Il conflitto tra l’esecuzione degli ordini e del proprio dovere e la voce della coscienza emerge con forza nella figura della sorella Sophia, una suora a capo delle infermiere che, quando scopre i nuovi programmi del direttore della clinica, attuati per il tramite di una nuova infermiera inviata da Berlino, prova a ribellarsi e paga con la vita le conseguenze del suo gesto.

Quando incontra il suo Vescovo per chiedere di essere esonerata dal servizio, egli la invita a continuare il suo servizio e le risponde: “due fedi diverse si confrontano, una che dura da due anni ed una che dura da duemila anni. Vedrà, supereremo anche questa”.

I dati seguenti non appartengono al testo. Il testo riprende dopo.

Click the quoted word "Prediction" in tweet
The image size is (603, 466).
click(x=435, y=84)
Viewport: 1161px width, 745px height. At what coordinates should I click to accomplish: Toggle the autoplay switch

In questo dialogo il pensiero è corso alla famosa e controversa formula coniata da Hannah Arendt, quando pubblicò i suoi reportage del processo al gerarca nazista Adolf Eichman in un libro dal titolo “La banalità del male”, sostenendo la tesi che solo il bene è radicale, mentre quel male era banale, perché dovuto all’assenza di pensiero critico e di coscienza di quella parte del popolo tedesco che lavorava nella macchina dello sterminio  con la convinzione che ciò rientrasse semplicemente nella esecuzione del proprio dovere e degli ordini dei superiori gerarchici e perciò stesso morali.

Anche il medico, direttore della Clinica, interpretato da un bravissimo Sebastian Koch così come tutti gli altri medici impegnati nel programma, si comportano esattamente come Eichman e potrebbero recare le stesse giustificazioni, convinti di agire addirittura nell’interesse e per il bene delle persone eliminate.

Quando Ernst, disperato, perché lo sciroppo di lampone era stato somministrato ad una bambina sua amica, lo smaschera nella scena più drammatica del film e gli grida che è solo un assassino ed un criminale, la reazione del medico è quella prevedibile e svela la sua vera natura.

I titoli di coda ci ricordano tristemente il bilancio di questo ennesimo crimine contro l’umanità perpetrato dal nazismo che tra il 1939 ed il 1944 ha provocato la morte di oltre 200.000 persone innocenti, col pretesto di una pietosa eutanasia ma con lo scopo di affinare la razza ariana.

Entrambi i film sono bellissimi e da vedere.

Solo se manterremo sempre vivida la memoria dell’orrore e del male assoluto nelle sue manifestazioni storiche le nostre coscienze sapranno mantenere la capacità di distinguere tra bene e male ed intatta la forza di non abbandonarsi all’apatia civile se qualcuno tentasse di condurci di nuovo nel buio della storia.